Anduril’s YFQ-44A prototype made its first flight Friday at Southern California Logistics Airport in Victorville, Calif., joining General Atomics’ YFQ-42A as one of two designs now airborne in the Air Force’s Collaborative Combat Aircraft, or CCA, Increment 1 effort. Photos from the flight showed the YFQ-44A alongside two L-29 Delfin chase planes.
Anduril and the service have said autonomy, not remote piloting, is central to the program. Jason Levin, Anduril’s senior vice president for engineering for air dominance and strike, wrote in a company release that the aircraft should operate independently from human interaction.
Anduril's YFQ-44A "Fury" prototype spotted today flight testing in Victorville, CA. pic.twitter.com/1Q21foREo6
— chris (@cwamidon) October 31, 2025
“Our aircraft is ushering in this new paradigm with incredible technical precision: it executes a mission plan on its own, manages flight control and throttle adjustment independent of human command, and returns to land at the push of a button,” Levin wrote.

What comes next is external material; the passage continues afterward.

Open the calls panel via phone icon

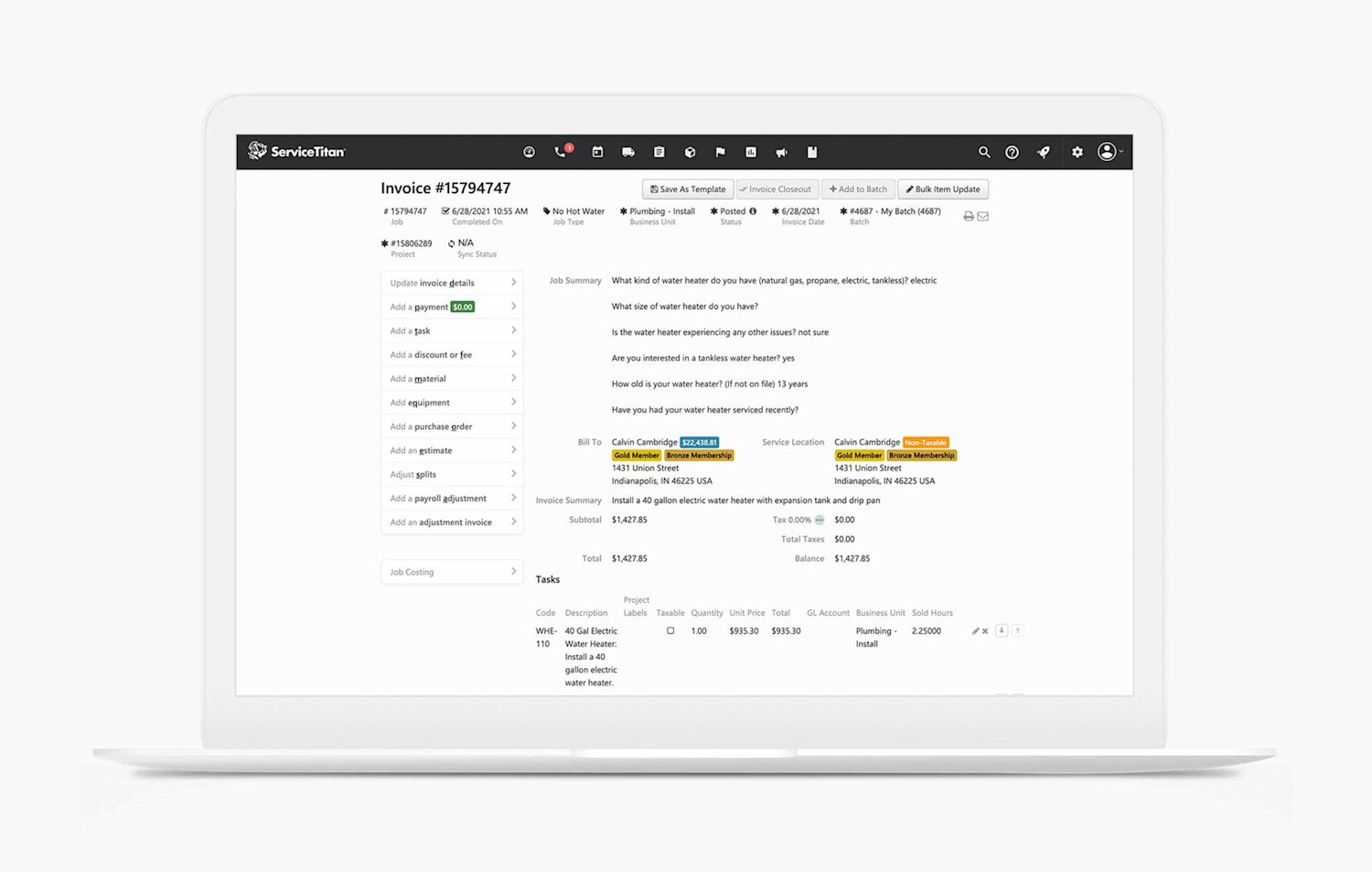click(560, 152)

Anduril outlined plans to scale production using a common software backbone called ArsenalOS and a “hyperscale” factory, Arsenal-1, in Columbus, Ohio, with more CCA prototype production expected in the first half of 2026. The Air Force said developmental flight activities will continue at vendor and government test sites, including Edwards and Nellis air bases, as it evaluates how CCAs will complement crewed fifth- and sixth-generation platforms.